I like this on January 07, 2020:
I like this book
Yohanna on October 17, 2019:
This story is soo fun this is my first time readig it i love it. CHEERS
jennyrose on February 04, 2019:
this is a nice story.
Yoav on December 18, 2018:
Only reading this to my 4 year old did I see this is a truly terrible story for all the reasons you stated. The new pc version sounds equally awful... So the lesson being is that if you steal what is not yours you can make good by sharing what you stole with the rightful owner!
Bella-Anderson on October 20, 2018:
I disagree with this assessment of the story "Jack and the Beanstalk." Jack didn't listen to his mother, he stole, and he killed, and in the end, he and his mother lived happily ever after, by selling the golden eggs from the stolen swan.
There were injustices between the wealthy and the poor, and it was not uncommon back then to have a giant (fat) wealthy person eating more than his fair share, while the poor starved themselves to death. This tale is similar to Robin Hood, that he stole from the rich and gave to the poor. The rich in those tales were greedy and selfish, hoarding gold, living in their tall castles, gorging themselves on food, while the rest of the people starved to death.
Jack wouldn't have gone back to the giant to negotiate, because if he did, he would be punished by having his head chopped off for stealing. And besides that, Jack doesn't have anything to negotiate with the giant, because he's poor. What could he offer? And who would negotiate with a criminal?
ic on August 31, 2018:
KT on April 17, 2018:
Just got a copy of Jack and the Beanstalk and read it to my grandkids. It made perfect sense to me as a kid, but now through my adult understanding, just seems wrong of Jack! Looked it up to see if I was missing some great moral, and found your article and comments very helpful.
Aliya on February 09, 2018:
I just wanted to say that it was great
Shamnas on October 30, 2017:
What is moral of the story pls tell me
Jeremy on February 10, 2017:
What about: If you are going to steal, you must be prepared to kill.
Belinda Roccaforte on June 19, 2014:
Researching various fairytales for their allegorical value as morality tales. Ancient fairy tales are being re-written because at face value we see the lessons as outdated and actually "bad." If one takes the time, however, to look deeper the original moral was the best.
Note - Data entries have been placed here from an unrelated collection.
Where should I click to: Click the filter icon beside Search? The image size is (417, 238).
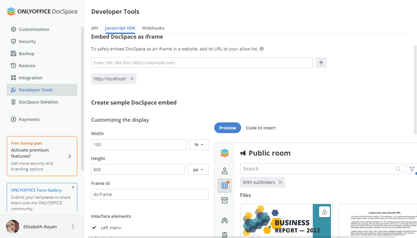pyautogui.click(x=412, y=169)
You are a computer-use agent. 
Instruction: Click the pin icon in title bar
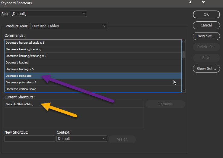click(203, 2)
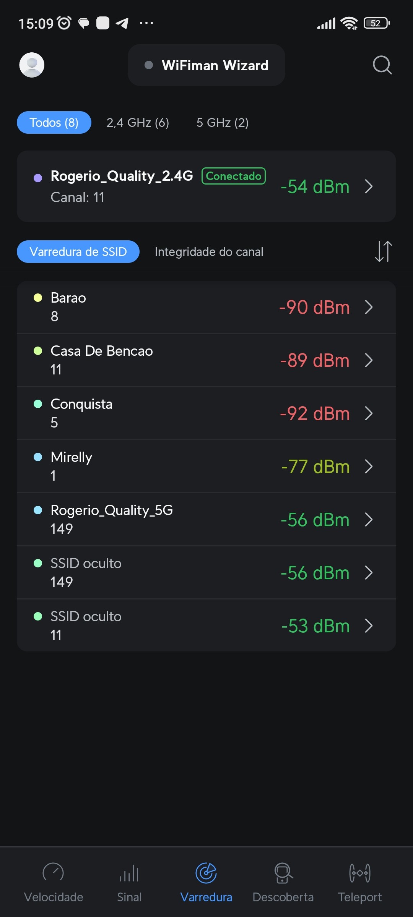Switch to Integridade do canal tab

point(209,252)
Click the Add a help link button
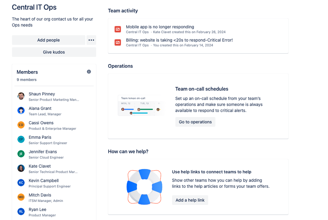Viewport: 328px width, 220px height. [x=190, y=200]
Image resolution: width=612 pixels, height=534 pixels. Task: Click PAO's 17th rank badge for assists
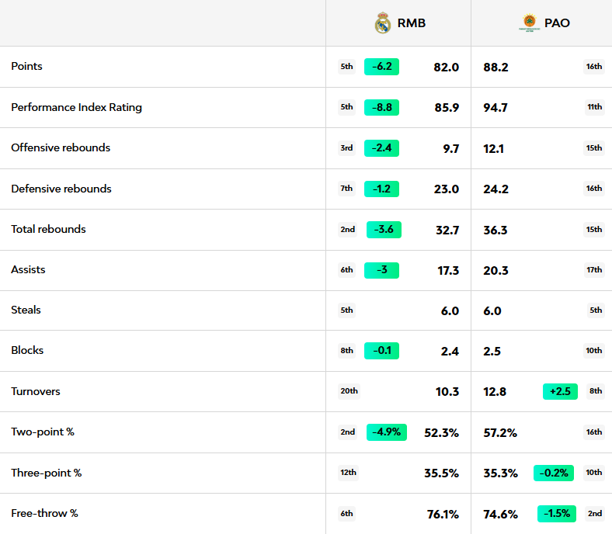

Instead of reinterpreting Jack and the Beanstalk and determine Jack was a thief and the giant was good the original moral had to do with the giant being a hoarder of wealth and someone who has isolated himself from humanity in his greed. Jack personifies the whim of fate that destroys the giant and takes his hoard. Not dissimilar to the parable Jesus told of the rich man who stored up all of his wealth and then "that night he died." Thanks G. K. Chesterton. I love fairytales. --the Ethics of Elfland
rubie on March 10, 2014:
iM sO veRy eNjOy tHe sToRy ..
Marvin Parke from Jamaica on December 05, 2012:
Great decoding. I also see Jack as the bad guy and the story is about how wealth is truly acquired.
Timothy Whitt (author) from New Jersey on August 09, 2012:
I have always loved fairy tales. I look for the lessons in them we should have learned. Thanks all for your comments
Girish puri from NCR , INDIA on August 09, 2012:
Certain things which we ignore during our childhood, we understand after wards, your hub is an excellent example of lesson learnt after wards, great share, voted up.
Timothy Whitt (author) from New Jersey on August 08, 2012:
Thanks for you wonderful comment. I look at each story and look for deeper meaning.
Reynold Jay from Saginaw, Michigan on August 08, 2012:
Hey--I learned sopmething from this--and I never thought much about Jack and the BEanstalk in wuite this way! Welcome to Hubs! I enjoyed this very much. You have this laid out beautifully and it is easy to understand. Keep up the great HUBS. I gotta give this an Up ONE AND BEAUTIFUL. I' can't help myself as I simply must be your biggest fan!